G protein-coupled receptors (GPCRs) are important drug targets, which mediate the majority of cellular responses to a wide variety of extracellular stimuli across the plasma membrane1. The functional states of GPCRs involve highly dynamic equilibria between multiple conformations2. These equilibria are sensitive to many factors, such as point mutations introduced to stabilize a particular functional state, thereby increasing the receptor thermal stability and enabling GPCR structural studies3.
We have recently shown that pressure also modulates the conformational equilibria of the β1-adrenergic receptor (β1AR)4, indicating that the fully active receptor conformation has a smaller volume than the preactive conformation. We have subsequently located empty cavities in the preactive conformation, which colocalize with the negative allosteric modulator cholesterol5.

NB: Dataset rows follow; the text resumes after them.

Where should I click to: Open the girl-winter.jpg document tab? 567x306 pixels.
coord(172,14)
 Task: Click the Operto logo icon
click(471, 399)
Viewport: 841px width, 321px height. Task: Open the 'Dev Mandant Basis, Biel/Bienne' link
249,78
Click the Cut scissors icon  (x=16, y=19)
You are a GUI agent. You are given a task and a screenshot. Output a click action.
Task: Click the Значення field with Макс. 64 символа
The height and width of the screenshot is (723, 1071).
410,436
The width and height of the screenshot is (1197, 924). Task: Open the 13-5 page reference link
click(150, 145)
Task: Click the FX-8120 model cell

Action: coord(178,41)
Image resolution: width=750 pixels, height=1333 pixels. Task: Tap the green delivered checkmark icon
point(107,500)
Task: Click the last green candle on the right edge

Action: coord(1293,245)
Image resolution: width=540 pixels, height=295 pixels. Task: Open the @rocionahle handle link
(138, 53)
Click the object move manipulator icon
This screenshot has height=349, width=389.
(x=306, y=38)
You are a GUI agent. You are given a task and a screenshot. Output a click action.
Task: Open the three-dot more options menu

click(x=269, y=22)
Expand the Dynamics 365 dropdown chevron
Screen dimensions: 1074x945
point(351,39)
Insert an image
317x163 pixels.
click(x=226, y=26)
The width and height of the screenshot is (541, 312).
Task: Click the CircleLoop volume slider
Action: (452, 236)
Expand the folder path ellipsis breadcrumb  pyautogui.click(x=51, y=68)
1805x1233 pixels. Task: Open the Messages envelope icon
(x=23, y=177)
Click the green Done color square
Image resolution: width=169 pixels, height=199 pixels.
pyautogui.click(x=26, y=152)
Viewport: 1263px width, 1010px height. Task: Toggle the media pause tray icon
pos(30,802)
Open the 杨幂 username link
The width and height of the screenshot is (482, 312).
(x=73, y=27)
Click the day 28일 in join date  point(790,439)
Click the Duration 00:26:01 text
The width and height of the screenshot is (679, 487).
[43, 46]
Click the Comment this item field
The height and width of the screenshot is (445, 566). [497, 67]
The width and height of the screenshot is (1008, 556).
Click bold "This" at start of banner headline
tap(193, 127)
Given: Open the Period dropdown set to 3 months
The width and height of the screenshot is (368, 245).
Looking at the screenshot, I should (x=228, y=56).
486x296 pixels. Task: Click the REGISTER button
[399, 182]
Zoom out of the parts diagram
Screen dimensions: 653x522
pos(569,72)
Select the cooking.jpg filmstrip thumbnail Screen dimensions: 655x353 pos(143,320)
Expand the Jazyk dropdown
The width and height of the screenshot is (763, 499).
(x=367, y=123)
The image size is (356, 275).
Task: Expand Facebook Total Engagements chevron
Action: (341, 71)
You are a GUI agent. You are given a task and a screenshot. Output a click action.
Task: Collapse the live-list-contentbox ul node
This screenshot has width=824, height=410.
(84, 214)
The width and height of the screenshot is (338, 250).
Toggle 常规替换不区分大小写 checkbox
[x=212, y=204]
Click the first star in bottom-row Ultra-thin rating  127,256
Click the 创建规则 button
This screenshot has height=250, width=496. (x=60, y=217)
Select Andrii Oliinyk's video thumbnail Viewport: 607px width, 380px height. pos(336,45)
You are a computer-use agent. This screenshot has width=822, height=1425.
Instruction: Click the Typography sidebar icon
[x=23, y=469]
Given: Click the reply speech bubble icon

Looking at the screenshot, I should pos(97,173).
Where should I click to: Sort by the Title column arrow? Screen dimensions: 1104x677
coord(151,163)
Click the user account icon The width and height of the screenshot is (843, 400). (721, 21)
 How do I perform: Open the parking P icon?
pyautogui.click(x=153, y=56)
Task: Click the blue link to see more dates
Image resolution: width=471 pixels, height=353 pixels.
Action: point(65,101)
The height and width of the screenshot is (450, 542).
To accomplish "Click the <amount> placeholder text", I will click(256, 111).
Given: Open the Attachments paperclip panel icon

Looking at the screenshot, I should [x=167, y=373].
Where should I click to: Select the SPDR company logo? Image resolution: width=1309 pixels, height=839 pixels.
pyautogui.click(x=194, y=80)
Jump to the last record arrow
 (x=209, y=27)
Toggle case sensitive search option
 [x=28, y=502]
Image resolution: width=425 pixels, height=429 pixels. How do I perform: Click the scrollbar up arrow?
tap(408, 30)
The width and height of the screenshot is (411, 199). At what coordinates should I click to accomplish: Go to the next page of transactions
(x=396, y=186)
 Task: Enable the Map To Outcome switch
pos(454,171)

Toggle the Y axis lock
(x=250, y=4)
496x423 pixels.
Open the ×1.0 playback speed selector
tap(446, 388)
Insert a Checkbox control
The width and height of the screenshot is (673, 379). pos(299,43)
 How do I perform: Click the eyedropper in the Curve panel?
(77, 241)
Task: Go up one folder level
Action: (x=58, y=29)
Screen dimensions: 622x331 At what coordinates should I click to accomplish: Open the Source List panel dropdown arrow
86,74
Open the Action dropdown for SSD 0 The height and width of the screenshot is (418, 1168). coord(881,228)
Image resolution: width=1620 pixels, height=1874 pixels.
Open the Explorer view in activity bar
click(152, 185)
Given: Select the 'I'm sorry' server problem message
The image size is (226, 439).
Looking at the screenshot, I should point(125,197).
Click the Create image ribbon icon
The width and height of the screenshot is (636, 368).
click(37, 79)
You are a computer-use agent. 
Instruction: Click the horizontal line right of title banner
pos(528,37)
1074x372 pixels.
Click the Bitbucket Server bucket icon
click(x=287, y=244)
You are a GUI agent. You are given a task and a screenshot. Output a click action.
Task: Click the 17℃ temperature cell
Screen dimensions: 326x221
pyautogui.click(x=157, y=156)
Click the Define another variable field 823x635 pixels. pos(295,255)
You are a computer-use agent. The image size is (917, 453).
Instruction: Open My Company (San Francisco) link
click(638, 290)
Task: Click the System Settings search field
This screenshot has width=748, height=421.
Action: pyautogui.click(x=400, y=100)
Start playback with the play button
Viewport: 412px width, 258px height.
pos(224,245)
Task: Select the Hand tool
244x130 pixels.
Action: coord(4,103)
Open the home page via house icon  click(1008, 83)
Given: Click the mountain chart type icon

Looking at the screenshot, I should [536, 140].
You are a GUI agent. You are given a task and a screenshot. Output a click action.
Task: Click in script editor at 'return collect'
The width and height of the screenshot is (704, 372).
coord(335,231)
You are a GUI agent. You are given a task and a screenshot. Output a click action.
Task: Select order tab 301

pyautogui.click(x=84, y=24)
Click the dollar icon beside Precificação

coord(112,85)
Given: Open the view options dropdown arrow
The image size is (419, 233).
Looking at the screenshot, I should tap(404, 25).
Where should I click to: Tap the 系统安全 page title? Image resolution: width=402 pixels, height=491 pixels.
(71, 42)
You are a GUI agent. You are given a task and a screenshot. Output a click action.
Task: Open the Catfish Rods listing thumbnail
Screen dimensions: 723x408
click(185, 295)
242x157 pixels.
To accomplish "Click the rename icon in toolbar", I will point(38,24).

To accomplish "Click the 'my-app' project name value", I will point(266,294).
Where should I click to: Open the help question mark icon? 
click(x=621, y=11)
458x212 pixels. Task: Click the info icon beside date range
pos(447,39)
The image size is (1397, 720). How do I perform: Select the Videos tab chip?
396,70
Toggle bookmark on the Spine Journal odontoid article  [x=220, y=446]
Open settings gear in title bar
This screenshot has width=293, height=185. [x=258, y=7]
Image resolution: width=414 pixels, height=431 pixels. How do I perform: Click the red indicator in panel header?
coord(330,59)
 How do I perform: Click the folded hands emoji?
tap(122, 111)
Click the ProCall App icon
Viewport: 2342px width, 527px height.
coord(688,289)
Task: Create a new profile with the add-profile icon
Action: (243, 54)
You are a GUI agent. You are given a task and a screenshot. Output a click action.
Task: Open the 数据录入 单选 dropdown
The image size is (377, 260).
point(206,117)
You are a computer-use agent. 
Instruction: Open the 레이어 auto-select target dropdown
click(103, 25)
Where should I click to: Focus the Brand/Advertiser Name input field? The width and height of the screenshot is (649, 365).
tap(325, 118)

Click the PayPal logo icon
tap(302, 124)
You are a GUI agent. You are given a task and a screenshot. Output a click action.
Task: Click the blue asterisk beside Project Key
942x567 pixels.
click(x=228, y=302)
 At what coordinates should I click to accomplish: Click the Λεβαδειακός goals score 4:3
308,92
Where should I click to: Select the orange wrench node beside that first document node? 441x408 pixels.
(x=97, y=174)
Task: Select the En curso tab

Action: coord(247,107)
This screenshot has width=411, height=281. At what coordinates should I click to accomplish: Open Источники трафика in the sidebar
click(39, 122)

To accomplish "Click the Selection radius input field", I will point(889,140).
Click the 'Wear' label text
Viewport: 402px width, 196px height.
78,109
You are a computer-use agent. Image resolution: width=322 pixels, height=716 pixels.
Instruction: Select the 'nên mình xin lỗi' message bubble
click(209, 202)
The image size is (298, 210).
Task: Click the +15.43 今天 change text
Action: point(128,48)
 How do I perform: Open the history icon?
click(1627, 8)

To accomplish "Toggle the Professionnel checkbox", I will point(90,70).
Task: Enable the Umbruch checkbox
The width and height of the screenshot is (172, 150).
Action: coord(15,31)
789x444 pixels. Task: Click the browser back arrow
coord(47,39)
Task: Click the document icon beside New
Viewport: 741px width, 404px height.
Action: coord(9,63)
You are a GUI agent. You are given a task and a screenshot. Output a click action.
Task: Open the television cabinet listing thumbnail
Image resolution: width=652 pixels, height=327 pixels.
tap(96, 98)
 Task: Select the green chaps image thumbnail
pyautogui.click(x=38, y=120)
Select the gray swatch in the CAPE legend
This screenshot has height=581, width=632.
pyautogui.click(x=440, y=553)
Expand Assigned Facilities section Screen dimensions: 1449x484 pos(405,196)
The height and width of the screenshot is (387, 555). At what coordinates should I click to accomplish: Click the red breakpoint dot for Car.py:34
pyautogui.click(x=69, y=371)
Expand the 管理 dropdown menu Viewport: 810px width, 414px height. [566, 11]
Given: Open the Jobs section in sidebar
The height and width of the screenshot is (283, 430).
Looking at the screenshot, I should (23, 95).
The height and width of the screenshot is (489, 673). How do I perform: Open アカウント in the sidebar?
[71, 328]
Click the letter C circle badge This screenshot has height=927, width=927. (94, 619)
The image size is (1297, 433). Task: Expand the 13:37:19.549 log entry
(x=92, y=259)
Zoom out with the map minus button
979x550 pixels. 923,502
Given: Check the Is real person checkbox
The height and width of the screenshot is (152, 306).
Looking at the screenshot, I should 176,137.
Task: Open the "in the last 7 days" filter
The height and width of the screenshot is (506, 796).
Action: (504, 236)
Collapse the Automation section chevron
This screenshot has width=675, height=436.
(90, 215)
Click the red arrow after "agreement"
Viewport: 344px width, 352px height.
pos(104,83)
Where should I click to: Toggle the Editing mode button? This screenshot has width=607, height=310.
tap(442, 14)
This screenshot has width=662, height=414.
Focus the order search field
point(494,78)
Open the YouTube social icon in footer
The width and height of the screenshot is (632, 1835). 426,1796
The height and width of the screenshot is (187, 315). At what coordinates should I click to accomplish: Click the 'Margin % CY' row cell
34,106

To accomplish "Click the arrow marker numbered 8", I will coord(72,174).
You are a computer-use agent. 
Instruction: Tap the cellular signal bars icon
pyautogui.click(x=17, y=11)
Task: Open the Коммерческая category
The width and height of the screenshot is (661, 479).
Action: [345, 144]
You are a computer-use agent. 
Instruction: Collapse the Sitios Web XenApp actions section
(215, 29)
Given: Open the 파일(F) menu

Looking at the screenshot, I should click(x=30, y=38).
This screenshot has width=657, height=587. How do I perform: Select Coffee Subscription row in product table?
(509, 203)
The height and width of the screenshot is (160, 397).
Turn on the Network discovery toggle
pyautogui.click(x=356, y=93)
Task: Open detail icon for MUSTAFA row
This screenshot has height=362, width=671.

To understand how individual mutations can lead to certain pathologies or contribute to the increase of GPCR stability, structural information and a complete understanding of their complex conformational landscape are essential. We have now investigated the effect of a reverse thermostabilizing mutation (V1293.40I) in β1AR, which is not part of the orthosteric or the effector binding sites, and therefore has not received due attention. Changes in 15N-valine and 15N-tyrosine backbone resonances6 indicate that the V1293.40I mutation significantly shifts the preactive/active state equilibrium towards the active state. ITC experiments on the binding of Nb80 to various orthosteric ligand·β1AR complexes show that the Nb80 binding affinity correlates with the NMR-derived population of the active conformation in the absence of Nb80. We will discuss a simple model to explain receptor efficacy by this correlation.